Athènes somme Pékin d'agir contre la contrefaçon de feta
Un ministre grec a prévenu Pékin qu’il n’y aura pas d’accord commercial avec l’UE si la Chine n’agissait pas contre les fausses appellations pour certains produits alimentaires, comme la feta.
Un ministre grec a prévenu Pékin qu’il n’y aura pas d’accord commercial avec l’UE si la Chine n’agissait pas contre les fausses appellations pour certains produits alimentaires, comme la feta.
En juin, Bruxelles et Pékin se sont accordé pour la publication de 200 indications géographiques, 100 en Chine, 100 en Europe, qui seraient protégées dans les deux blocs dans le cadre d’un accord de libre-échange qui devrait être signé d’ici la fin de l’année.
Huit États européens ont cependant lancé une procédure en justice commune contre la Chine, qui autorise la vente de 25 marques déposées homonymes d’indications géographiques européennes. Il s’agit de la Grèce, de l’Italie, de l’Espagne, de la France, du Portugal, de l’Allemagne, de la Hongrie et de la Roumanie.
Les indications géographiques concernent des produits dont l’origine est certifiée. Elles jouent un rôle important dans les programmes européens de qualité alimentaire en permettant aux consommateurs d’être sûrs de la qualité et de l’authenticité des produits qu’ils achètent, et aux producteurs de demander des prix justes.

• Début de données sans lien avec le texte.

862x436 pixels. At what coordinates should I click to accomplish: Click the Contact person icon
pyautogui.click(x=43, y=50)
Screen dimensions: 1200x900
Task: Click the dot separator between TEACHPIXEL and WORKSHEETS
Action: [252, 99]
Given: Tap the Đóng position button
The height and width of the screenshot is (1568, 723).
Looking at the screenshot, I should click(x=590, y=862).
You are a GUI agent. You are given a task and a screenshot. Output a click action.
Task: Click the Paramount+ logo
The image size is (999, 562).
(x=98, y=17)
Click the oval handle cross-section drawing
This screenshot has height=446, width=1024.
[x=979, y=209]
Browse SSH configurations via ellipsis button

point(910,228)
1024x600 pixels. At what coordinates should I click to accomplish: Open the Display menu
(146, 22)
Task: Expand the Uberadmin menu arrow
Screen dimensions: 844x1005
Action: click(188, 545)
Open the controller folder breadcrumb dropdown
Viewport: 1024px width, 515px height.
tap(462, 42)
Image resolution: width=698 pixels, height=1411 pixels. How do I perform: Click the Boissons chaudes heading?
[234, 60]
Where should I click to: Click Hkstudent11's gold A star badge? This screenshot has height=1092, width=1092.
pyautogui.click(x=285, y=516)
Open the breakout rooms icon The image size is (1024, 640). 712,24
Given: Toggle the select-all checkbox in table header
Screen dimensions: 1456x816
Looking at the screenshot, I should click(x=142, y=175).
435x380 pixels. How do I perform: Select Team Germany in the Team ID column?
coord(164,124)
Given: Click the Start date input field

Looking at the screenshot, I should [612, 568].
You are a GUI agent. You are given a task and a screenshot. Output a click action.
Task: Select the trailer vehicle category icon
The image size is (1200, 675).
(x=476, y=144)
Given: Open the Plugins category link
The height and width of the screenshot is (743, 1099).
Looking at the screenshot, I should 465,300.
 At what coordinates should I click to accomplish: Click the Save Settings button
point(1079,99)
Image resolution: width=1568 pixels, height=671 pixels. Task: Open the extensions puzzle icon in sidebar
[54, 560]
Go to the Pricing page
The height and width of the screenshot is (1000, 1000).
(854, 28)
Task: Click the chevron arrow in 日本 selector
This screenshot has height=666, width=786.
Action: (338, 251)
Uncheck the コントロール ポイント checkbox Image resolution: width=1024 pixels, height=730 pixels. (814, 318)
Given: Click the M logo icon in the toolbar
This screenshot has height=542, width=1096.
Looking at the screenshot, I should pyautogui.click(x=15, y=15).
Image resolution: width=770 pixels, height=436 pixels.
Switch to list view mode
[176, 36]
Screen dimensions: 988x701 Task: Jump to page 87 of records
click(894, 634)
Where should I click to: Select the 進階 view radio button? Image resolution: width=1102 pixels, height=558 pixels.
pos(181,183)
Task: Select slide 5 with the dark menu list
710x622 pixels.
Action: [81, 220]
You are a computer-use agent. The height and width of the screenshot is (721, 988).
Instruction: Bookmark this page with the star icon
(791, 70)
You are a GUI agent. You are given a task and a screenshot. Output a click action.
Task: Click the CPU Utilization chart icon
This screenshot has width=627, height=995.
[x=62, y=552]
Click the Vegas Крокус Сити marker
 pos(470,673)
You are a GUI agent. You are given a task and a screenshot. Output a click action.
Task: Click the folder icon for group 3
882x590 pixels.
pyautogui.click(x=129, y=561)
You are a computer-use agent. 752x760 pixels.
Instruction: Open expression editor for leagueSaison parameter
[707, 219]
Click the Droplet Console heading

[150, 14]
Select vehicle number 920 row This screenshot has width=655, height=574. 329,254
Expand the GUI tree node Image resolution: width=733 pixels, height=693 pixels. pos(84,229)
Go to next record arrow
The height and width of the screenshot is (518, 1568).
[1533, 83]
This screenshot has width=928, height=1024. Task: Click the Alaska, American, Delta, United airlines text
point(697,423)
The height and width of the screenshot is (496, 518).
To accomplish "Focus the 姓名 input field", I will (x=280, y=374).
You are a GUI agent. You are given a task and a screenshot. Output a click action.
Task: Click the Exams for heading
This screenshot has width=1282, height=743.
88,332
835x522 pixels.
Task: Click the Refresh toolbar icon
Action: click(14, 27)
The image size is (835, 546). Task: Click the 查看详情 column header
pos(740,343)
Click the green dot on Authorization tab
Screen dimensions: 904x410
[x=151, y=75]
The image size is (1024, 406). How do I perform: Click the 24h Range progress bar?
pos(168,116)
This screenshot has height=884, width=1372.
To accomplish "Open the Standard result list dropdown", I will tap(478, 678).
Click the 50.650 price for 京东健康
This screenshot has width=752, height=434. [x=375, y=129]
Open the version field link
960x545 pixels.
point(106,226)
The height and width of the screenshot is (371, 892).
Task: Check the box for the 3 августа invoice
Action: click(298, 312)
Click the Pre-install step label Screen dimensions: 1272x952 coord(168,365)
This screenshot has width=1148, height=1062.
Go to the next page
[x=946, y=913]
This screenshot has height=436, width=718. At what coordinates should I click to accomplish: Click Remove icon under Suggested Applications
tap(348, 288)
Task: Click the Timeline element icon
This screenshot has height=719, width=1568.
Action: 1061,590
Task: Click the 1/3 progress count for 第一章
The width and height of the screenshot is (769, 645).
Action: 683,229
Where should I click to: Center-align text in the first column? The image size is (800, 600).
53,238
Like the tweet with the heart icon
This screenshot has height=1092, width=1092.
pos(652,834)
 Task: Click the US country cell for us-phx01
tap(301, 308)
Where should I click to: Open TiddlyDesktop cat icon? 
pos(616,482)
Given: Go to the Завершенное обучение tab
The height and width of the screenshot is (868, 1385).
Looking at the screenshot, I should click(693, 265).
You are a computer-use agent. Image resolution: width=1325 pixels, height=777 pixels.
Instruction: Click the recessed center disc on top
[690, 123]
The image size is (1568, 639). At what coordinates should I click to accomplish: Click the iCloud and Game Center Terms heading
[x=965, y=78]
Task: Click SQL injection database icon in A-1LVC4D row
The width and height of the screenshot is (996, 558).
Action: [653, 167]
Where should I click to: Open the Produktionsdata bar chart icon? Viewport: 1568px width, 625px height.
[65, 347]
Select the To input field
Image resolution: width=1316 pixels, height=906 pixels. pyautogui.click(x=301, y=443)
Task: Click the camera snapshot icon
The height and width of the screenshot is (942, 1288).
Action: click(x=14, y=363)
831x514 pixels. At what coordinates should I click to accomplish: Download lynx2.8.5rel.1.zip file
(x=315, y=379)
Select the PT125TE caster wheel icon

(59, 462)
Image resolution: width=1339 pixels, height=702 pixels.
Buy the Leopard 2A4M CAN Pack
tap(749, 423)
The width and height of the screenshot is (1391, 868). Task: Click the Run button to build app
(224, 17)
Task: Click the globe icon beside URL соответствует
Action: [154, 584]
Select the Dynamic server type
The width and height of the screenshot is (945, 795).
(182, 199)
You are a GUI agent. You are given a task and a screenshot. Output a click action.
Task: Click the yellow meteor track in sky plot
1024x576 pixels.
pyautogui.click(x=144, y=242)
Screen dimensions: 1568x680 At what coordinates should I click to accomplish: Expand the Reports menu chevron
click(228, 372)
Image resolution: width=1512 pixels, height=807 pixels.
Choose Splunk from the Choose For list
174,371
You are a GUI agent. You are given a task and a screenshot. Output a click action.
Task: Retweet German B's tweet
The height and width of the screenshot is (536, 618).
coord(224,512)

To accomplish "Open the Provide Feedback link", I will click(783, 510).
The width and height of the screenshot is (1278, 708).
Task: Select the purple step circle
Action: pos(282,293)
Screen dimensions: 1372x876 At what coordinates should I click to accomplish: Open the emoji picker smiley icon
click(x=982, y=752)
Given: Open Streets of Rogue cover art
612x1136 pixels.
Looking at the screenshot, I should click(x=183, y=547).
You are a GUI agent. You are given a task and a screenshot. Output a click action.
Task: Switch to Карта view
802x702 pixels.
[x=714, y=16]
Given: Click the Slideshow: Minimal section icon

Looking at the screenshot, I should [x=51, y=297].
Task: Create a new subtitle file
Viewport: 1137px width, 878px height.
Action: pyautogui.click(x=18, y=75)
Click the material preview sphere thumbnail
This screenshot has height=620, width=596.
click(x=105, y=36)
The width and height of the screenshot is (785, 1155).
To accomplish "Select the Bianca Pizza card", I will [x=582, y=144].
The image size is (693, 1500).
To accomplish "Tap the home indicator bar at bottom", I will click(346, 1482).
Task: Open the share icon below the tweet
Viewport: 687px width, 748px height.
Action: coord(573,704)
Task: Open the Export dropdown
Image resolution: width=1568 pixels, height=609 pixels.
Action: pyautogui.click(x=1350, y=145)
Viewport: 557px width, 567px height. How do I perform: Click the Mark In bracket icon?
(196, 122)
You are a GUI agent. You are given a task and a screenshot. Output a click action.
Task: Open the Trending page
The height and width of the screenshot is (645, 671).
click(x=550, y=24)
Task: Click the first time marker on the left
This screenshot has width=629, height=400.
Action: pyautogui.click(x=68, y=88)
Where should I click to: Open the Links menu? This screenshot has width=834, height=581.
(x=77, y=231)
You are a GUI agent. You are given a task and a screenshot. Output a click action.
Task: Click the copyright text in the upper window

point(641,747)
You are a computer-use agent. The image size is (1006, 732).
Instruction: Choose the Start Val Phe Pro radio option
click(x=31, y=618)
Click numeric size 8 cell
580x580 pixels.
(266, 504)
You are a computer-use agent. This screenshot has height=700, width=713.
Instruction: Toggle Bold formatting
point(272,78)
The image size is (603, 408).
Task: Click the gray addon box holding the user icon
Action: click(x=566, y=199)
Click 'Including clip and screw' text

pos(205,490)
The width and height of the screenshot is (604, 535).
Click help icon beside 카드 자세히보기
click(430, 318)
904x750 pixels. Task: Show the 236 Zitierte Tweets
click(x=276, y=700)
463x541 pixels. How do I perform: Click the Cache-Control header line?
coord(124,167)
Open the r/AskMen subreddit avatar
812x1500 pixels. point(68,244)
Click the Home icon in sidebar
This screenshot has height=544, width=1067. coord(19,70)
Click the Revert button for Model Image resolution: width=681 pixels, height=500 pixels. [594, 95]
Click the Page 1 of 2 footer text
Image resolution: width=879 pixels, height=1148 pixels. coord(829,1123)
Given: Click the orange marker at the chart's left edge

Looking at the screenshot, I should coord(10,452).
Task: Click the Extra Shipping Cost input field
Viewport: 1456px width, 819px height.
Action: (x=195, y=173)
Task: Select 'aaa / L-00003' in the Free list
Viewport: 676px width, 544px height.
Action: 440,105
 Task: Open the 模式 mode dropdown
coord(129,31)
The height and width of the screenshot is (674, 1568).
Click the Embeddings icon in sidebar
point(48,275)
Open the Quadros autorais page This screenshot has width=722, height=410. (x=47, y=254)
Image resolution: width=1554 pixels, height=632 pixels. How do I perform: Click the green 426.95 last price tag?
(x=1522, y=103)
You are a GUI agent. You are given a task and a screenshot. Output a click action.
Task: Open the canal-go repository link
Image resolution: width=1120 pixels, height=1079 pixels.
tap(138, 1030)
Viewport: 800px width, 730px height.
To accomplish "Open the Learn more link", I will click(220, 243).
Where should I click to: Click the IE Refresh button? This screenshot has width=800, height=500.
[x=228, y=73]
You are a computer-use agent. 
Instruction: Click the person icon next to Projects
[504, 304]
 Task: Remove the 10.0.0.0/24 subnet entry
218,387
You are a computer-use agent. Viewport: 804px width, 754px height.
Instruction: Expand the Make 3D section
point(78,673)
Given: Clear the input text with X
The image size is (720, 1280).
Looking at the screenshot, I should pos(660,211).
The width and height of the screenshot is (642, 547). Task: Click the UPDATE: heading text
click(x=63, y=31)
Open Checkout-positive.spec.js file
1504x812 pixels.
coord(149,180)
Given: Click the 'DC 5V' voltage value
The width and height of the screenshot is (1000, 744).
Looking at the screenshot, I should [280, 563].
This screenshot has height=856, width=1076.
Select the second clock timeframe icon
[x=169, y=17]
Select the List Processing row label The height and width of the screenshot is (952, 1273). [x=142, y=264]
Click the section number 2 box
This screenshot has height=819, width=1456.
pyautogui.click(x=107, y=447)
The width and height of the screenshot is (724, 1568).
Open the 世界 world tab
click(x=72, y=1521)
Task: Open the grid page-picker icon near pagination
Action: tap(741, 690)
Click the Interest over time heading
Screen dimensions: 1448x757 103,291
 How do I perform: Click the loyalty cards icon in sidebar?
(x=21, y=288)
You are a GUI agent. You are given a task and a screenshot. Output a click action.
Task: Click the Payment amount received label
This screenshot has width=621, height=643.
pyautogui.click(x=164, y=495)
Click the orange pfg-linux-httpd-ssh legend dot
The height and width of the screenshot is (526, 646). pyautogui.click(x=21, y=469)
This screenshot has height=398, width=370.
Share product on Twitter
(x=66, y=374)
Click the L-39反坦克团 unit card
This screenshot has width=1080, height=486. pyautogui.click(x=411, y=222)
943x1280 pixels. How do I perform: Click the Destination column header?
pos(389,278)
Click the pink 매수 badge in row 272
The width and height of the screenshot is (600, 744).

« La Commission est sûre que l’accord à venir bénéficiera de manière importante aux producteurs de produits d’indications géographiques », a indiqué un porte-parole de la Commission à Euractiv. « Même s’il y a des marques déposées, les indications géographiques peuvent être protégées en Chine. Comme Bruxelles, Pékin autorise la coexistence d’une marque antérieure et d’une indication protégée. »
Le porte-parole souligne cependant que la Commission n’a aucune objection à ce que des producteurs européens cherchent à faire supprimer des marques chinoises « dans le cadre d’une procédure normale du droit des marques ».
La Grèce conteste par exemple l’existence de fromage appelé « feta » en chinois et de vin appelé « samos », alors qu’il s’agit de produits traditionnels grecs.
« Si ces produits ne sont pas condamnés par les tribunaux, les marques chinoises continueront d’avoir le droit de produire ces produits pour le marché domestique ou d’importer des produits homonymes contrefaits de partout dans le monde », insiste la Grèce.
Mesures à prendre
Lors d’une réunion ministérielle commune entre la Chine et la Grèce le 20 septembre, le ministre adjoint du Développement rural et de l’Alimentation, Vasilis Kokkalis, a déclaré aux Chinois que les deux produits en question étaient d’une « importance cruciale » pour la conclusion des négociations entre l’UE et la Chine.
Le ministre grec a souligné l’importance de la feta pour l’économie grecque, en précisant qu’elle permettait à des milliers de famille de vivre.
La feta est perçue comme « l’or blanc » de l’économie hellénique. Le pays produit environ 120 000 tonnes de feta par an, et 1 100 000 de tonnes de lait de chèvre et de brebis.
Le ministre grec souligne que les contrefaçons chinoises sont « un obstacle insurmontable » à la protection efficace des deux produits grecs.
Selon lui, cela entraîne des conséquences extrêmement néfastes pour les producteurs et exportateurs grecs ainsi que pour les consommateurs chinois, qui ont le droit de faire des choix « sur la base d’informations fiables et grâce à des garanties de qualité et d’origine des produits afin de profiter des produits alimentaires authentiques ».
« Les Chinois devraient prendre toutes les mesures administratives nécessaires pour annuler ces marques déposées étant donné la longue tradition et le respect de votre pays pour les produits alimentaires traditionnels, connus dans le monde entier », a conclu le ministre grec.